Oh God! We can't have that! We have to change that electoral college! --I work with these guys, they will crack you up. So this is where I bring up their gerrymander genius to them. Not only is our rep situation out of whack, but consider the senate. Two senators/state. What? We have rural, agricultural, white states making rules for highly populated progressive areas of our country. It's this system that keeps the US behind the world in terms of social policy. Too much power to the stupid.

Dennis Kucinich was gerrymandered out in Ohio. The district he competed in was so crazily redrawn, it literally went up against Lake Erie in a spot where when the tide would come in, the district was disconnected. This was used as an argument against the new lines. Oh god Ohio.

10:34AM PST on Nov 26, 2012

"What is the solution for this injustice? Some states (California, Arizona, New Jersey, Washington, Hawaii, and Idaho) have introduced non-partisan or bipartisan committees of unelected officials to tackle the issue of redistricting. These committees are tasked with re-mapping the boundaries without considering the voter demographics of the residents."

My state is almost in this category, Minnesota. What happens is the legislature first tries, they disagree and then the job falls to our Supreme Court - which consists of political appointees, of course, but who must stand for re-election. So the job is generally done relatively equitably - it is how we almost got Michelle Bachmann out of office this year, her district was quite radically redrawn, so much so that she doesn't live in it, she could still run it however as she chose not to run in the district where she lives, knowing full well Betty McCollum would have trounced her there. Even so, surely there must be a better way, or at least a national method because what happened in Ohio is ridiculous. As well as in many other states. Gerrymandering ought go the way of the dinosaurs and a fair to all method substituted. Hard to get done while the fox is watching the chicken coop..
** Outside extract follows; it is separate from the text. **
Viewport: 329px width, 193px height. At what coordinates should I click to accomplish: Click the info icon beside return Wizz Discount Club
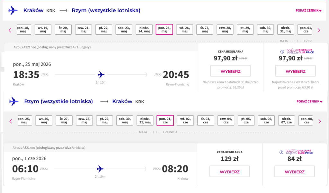(x=281, y=152)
9:21AM PST on Nov 26, 2012

Chad is of course correct on the solution - "proportional representation". Until we do away with the "first past the post" and restrictions of voting by district, we cannot solve this problem.

2:32AM PST on Nov 26, 2012

Winn A said;

"You can't trust any republican of today. The last time I trusted one was from the Eisenhower Administration."

The last trustworthy Republican administration was the Eisenhower Administration. That is a fact. At the moment Republican governors, state legislators and members of the House of Representatives are doing the real damage. Just imagine if they also had the senate and the presidency.

2:23AM PST on Nov 26, 2012

David H, it is very discouraging to live in the United States.

The evil ones use wedge issues to divide the nation so millions of people vote against their own best interests. We thought we beat Fascism during WWII. They are back. And, in the United States, they control the media. The nation is armed to the teeth. It's an ugly picture.